The discussion in the 9th circuit is important; it makes clear exactly why the injunction is justified. At the end of the day, if you’re subject to an injunction, you have to have precise words that tell you what you can and can’t do. That language is the injunction itself.
The Appellate Court could have modified the injunction. They could also clarify any ambiguities. But they didn’t do that; they affirmed it, so it’s very clear that that injunction applies to the federal government. It’s also very clear that a physician issuing a recommendation in the circumstances described by the injunction is protected.
FG: In my brief testimony I said that a doctor might be at risk (of “aiding and abetting”) If they took additional steps such as telling the patient where to go to obtain it, or what they might expect to pay, or something like that. Was that correct?

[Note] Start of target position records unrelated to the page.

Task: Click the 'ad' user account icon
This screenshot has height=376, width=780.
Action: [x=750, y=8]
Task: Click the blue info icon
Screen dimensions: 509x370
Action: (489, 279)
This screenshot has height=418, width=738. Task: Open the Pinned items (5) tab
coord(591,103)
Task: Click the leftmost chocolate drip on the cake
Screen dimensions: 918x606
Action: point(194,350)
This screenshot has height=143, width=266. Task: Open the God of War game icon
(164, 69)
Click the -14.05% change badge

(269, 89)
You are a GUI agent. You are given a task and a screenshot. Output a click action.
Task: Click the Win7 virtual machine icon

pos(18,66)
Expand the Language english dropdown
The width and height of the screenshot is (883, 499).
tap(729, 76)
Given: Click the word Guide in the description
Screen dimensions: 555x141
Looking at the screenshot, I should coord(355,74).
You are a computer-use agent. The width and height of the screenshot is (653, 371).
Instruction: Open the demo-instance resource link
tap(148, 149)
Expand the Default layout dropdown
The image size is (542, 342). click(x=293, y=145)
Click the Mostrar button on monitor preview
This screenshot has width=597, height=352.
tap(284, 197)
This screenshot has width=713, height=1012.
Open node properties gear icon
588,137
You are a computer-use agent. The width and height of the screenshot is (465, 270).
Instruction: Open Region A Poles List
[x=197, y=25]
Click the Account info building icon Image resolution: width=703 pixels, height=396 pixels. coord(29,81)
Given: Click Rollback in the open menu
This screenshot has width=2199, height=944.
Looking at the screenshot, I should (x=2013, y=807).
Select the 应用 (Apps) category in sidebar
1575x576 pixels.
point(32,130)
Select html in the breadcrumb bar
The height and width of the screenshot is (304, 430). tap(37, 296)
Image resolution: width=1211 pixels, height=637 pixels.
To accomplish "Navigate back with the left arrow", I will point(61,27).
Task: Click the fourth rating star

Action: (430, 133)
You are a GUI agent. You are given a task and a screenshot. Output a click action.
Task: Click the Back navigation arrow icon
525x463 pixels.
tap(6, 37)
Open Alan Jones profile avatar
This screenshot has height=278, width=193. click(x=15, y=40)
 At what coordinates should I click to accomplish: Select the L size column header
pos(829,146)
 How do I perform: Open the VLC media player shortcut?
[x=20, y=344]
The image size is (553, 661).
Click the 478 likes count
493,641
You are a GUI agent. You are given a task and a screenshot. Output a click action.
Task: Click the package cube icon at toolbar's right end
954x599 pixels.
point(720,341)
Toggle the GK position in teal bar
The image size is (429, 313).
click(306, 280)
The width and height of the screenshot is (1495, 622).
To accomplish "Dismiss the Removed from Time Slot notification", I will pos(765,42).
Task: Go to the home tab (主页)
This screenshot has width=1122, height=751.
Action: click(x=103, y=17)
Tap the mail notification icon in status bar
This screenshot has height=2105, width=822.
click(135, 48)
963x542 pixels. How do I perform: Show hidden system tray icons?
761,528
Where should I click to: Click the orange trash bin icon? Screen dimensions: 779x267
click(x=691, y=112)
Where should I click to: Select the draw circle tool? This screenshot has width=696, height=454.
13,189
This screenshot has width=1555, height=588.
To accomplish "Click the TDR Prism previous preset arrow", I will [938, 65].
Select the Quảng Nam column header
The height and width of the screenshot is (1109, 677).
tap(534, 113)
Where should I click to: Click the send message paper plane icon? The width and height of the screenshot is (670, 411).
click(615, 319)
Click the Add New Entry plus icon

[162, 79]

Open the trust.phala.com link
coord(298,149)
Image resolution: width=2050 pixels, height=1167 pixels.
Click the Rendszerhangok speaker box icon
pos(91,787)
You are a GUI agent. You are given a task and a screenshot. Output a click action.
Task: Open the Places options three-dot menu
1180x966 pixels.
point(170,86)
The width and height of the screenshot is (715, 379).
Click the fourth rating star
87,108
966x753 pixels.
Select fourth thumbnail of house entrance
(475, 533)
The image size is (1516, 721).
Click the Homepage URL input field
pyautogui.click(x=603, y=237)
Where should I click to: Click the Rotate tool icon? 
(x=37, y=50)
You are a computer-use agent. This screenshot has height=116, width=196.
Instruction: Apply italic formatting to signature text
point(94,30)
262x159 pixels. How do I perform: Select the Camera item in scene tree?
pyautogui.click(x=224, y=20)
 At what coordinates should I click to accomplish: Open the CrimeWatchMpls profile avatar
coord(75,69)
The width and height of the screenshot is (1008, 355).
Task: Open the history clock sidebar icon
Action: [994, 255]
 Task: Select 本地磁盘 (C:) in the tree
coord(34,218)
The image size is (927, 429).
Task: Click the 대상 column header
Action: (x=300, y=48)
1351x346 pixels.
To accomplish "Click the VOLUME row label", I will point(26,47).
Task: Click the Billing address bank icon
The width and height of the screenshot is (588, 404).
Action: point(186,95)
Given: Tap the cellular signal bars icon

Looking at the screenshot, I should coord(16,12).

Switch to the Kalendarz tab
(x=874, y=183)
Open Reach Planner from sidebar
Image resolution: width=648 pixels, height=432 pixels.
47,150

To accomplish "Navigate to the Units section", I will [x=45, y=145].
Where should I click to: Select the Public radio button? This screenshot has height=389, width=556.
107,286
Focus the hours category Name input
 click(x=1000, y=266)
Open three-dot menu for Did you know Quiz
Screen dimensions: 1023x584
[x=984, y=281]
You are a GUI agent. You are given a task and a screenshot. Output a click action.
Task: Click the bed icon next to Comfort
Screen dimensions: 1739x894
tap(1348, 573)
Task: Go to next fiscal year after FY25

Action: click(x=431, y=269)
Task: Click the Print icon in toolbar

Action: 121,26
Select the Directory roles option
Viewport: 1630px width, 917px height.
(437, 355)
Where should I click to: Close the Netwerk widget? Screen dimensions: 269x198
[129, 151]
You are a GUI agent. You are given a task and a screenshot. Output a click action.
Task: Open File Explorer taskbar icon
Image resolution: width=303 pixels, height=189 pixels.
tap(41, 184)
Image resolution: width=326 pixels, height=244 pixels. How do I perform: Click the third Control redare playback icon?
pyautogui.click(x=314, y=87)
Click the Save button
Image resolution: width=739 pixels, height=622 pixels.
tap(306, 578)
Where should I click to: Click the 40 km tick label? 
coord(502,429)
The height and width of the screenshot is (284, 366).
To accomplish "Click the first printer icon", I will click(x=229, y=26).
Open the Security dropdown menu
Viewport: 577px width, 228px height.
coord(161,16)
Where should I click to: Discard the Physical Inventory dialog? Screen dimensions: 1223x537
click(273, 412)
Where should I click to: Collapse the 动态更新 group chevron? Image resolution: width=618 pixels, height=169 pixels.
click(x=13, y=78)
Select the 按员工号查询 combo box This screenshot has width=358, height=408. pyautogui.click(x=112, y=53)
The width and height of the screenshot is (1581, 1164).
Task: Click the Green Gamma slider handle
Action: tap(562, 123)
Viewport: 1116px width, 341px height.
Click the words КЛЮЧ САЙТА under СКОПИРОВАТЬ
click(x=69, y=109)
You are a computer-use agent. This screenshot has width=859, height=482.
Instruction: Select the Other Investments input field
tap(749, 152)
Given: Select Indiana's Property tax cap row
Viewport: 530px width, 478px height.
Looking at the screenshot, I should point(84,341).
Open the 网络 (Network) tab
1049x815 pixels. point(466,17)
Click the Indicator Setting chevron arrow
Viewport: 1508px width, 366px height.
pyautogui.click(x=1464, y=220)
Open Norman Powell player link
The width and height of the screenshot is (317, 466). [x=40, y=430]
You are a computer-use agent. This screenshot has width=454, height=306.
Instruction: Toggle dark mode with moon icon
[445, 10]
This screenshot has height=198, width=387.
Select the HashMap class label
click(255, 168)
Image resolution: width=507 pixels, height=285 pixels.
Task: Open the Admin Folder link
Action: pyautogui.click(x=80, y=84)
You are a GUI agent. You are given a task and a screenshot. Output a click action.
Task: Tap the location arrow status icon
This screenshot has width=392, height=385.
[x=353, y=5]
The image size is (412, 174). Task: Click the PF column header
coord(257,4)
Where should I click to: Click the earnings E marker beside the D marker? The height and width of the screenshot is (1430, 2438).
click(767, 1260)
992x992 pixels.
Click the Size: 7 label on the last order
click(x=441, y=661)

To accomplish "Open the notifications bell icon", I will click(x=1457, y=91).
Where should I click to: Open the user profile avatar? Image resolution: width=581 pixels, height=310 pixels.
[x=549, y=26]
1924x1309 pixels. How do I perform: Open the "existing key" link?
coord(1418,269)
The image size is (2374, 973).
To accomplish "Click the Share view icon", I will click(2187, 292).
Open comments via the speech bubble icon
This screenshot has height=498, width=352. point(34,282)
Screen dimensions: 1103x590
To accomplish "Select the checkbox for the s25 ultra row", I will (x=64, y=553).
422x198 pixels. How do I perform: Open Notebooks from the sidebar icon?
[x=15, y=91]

Graham Boyd: In general, yes (without reaching conclusions on the two examples offered). Certainly for a doctor to supply marijuana would be a violation of federal law. Depending on the circumstances and the reasons for doing so, active assistance in acquiring marijuana might be as well. The line most people understand the injunction to cover is basically that as long as the doctor is providing info that is medically relevant, the doctor is protected. You’re practicing medicine, and that’s what is protected —the purveying of medical information. And that’s really broad.
It seems bizarre to me that a lawyer for the state medical board would be commenting on what’s a violation of federal law. It’s not within their jurisdiction.